-- Data to process follows --

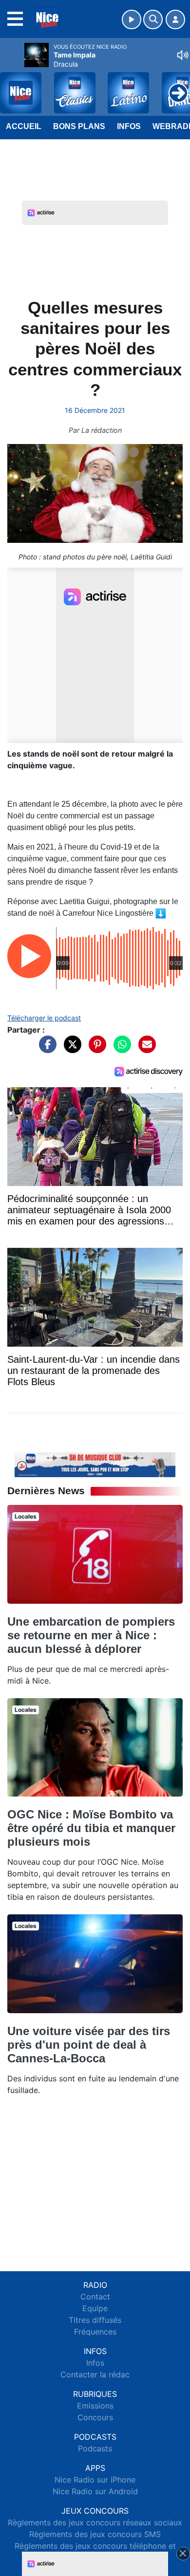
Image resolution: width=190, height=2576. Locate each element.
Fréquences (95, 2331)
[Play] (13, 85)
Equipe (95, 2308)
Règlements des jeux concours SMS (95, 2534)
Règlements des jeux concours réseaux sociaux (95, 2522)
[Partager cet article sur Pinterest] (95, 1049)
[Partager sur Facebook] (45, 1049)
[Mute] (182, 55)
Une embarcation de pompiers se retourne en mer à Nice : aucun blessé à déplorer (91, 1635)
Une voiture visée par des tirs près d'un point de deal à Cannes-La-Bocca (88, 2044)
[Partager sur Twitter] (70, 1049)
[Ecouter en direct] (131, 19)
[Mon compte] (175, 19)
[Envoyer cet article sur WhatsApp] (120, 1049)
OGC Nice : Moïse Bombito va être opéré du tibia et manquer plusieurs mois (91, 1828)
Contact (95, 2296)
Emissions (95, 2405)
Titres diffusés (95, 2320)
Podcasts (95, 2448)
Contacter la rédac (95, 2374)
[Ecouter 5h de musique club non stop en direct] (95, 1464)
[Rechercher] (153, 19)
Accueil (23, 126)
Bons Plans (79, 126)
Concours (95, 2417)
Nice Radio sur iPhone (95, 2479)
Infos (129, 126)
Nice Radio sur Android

-- Data to process concluded --

Exercise description: From the line containing "Nice Radio sur iPhone (95, 2479)" through the last line of the records above, reproduce every line exactly.

Solution to the exercise:
Nice Radio sur iPhone (95, 2479)
Infos (129, 126)
Nice Radio sur Android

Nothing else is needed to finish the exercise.